[Word and element location data]
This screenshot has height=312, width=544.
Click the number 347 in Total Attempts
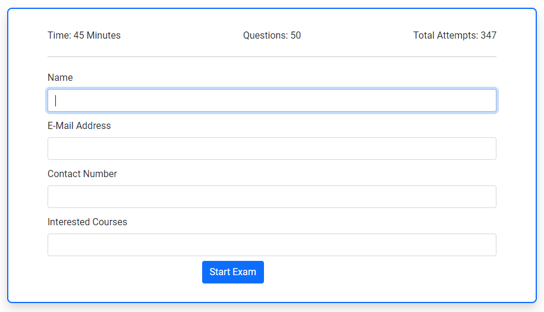489,36
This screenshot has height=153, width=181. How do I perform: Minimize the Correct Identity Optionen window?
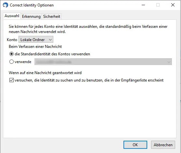coord(143,5)
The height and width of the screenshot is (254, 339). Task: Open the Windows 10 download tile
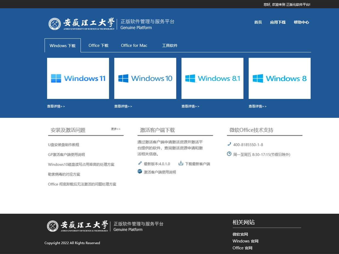click(145, 78)
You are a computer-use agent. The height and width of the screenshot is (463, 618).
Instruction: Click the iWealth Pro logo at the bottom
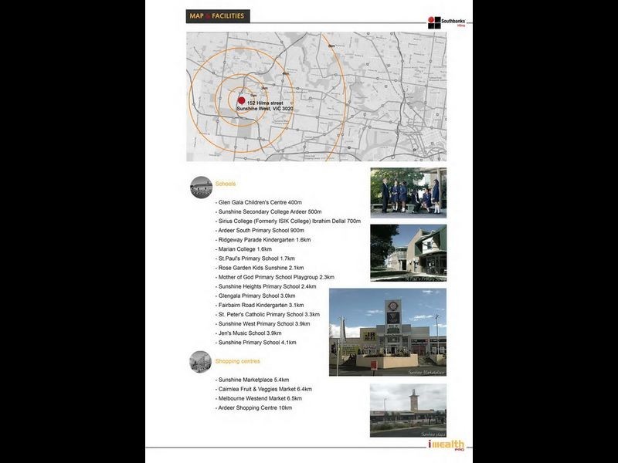(x=447, y=444)
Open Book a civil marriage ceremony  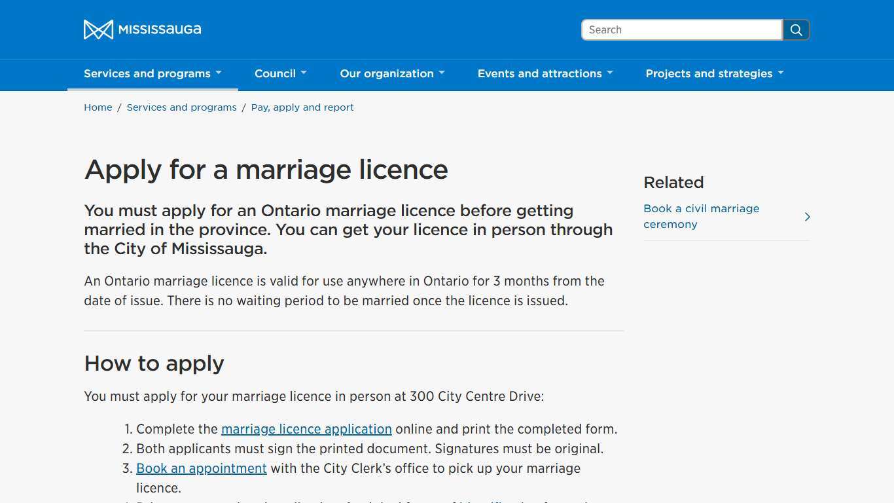coord(701,216)
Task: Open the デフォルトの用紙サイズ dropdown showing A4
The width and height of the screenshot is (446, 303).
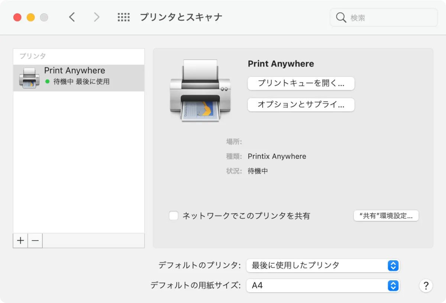Action: [x=323, y=286]
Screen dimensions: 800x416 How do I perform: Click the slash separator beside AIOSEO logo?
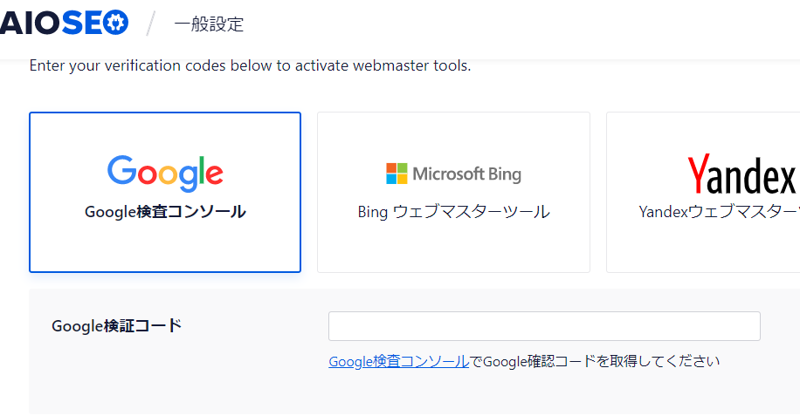pos(150,24)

What is asked: Copy the lines above exactly, from the line that contains "Screen dimensions: 800x416" through the end of the items, including both ends. Leave the pictures out of your answer.

Answer for the task:
Screen dimensions: 800x416 How do I perform: Click the slash separator beside AIOSEO logo?
pos(150,24)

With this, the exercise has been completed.